- Task goal -
For these records, count the lines containing the word "screenshot" and respond with the number alone.
(Provided material begins)
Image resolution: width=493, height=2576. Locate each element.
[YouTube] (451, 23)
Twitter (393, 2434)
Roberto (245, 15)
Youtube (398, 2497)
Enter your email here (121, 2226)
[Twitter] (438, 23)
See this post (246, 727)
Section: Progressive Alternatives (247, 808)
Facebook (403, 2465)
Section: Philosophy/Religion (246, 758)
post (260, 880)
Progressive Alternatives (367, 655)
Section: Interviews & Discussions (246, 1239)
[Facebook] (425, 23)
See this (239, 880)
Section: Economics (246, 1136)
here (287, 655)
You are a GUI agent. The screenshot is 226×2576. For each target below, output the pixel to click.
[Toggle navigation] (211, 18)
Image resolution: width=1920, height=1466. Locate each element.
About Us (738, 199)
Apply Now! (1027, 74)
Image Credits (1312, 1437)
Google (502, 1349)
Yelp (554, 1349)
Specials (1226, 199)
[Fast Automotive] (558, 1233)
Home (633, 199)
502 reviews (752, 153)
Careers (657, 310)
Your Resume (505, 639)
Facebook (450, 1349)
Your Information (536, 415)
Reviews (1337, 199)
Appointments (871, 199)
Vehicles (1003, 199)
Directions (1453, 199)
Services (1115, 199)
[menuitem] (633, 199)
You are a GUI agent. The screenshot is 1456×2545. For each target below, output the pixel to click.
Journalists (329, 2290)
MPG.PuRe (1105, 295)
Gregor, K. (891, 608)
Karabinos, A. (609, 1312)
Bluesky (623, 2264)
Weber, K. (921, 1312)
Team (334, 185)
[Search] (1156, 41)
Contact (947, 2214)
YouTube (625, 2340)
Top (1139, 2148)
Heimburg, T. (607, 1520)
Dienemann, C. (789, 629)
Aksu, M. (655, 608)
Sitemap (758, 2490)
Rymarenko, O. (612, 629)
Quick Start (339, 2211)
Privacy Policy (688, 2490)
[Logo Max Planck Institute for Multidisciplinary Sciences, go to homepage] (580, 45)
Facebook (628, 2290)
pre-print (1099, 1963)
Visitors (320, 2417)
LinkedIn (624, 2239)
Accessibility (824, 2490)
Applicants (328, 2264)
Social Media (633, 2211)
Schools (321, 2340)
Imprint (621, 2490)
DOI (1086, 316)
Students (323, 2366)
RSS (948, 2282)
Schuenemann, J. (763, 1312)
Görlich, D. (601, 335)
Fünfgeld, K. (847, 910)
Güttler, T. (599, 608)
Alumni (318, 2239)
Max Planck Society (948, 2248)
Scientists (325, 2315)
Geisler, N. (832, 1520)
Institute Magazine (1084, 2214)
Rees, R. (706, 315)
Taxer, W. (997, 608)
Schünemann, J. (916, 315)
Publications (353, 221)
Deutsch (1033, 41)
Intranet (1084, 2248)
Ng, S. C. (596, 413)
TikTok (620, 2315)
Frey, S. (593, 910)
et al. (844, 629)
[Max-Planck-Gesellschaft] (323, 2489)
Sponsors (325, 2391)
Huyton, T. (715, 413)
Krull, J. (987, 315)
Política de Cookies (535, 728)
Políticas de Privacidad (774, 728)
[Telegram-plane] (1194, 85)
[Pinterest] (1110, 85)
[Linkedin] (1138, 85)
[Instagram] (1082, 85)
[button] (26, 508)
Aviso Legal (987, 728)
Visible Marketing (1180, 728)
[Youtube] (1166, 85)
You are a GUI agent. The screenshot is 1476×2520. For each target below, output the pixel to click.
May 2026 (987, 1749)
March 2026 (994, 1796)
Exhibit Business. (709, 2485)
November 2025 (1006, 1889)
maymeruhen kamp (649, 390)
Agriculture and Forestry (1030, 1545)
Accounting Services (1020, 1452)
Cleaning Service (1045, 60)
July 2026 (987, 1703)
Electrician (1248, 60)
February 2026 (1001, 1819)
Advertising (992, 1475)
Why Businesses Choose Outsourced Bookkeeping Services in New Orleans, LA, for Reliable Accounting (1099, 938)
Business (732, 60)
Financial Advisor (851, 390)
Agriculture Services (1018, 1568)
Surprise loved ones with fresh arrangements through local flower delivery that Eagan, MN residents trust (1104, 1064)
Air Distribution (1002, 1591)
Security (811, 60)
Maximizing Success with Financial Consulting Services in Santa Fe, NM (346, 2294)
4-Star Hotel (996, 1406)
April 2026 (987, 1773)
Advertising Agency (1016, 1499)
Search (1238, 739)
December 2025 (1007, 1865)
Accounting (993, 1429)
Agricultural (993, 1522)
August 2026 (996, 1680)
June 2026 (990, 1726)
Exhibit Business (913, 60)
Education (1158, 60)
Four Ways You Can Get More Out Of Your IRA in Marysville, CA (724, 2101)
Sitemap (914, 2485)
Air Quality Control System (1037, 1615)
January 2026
(Provided material ends)
- Response box -
3